The lines to transcribe begin with the one containing "Viewport: 1024px width, 444px" and end with the last line below; reproduce them exactly, without the pictures.

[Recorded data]

== Segment start ==

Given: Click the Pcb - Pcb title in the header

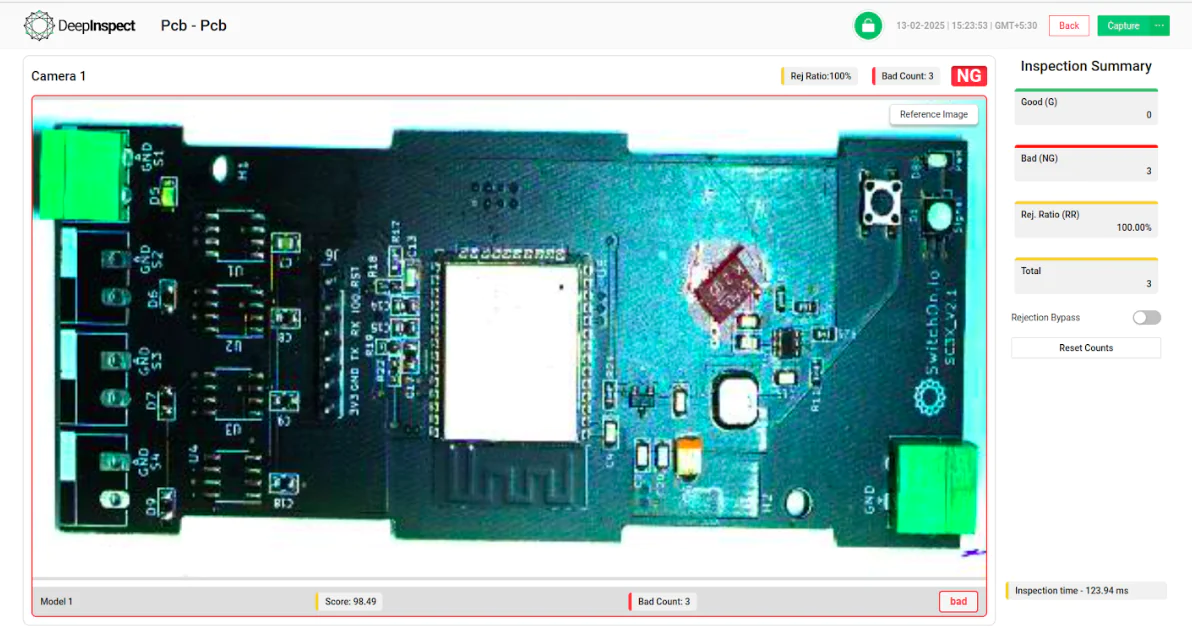Looking at the screenshot, I should click(193, 25).
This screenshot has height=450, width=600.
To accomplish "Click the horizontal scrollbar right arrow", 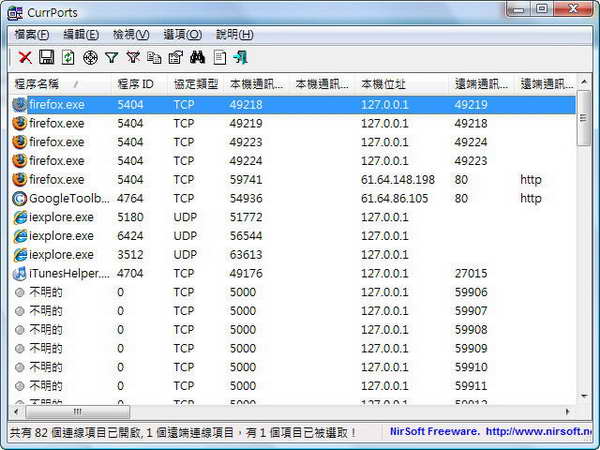I will (567, 411).
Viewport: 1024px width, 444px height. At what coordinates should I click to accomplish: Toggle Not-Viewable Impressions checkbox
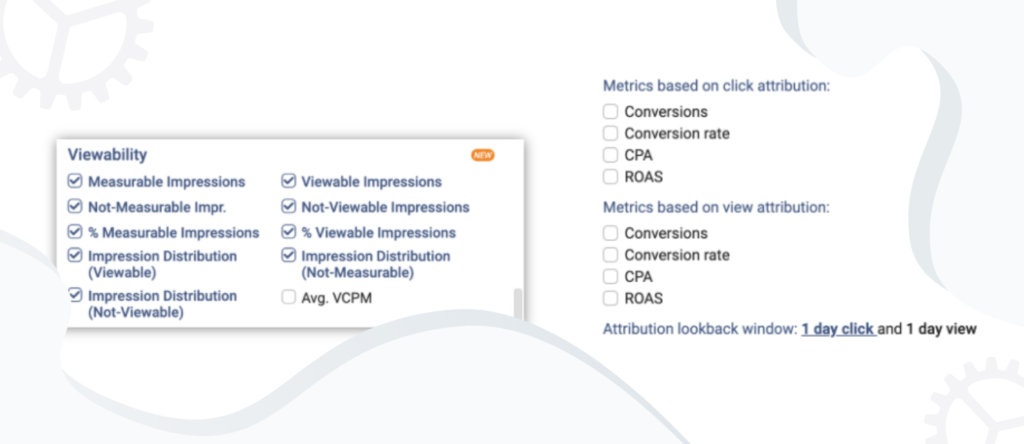pos(289,206)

== Segment end ==

▶ Exercise answer:
Viewport: 1024px width, 444px height. At what coordinates should I click to accomplish: Toggle Not-Viewable Impressions checkbox
pos(289,206)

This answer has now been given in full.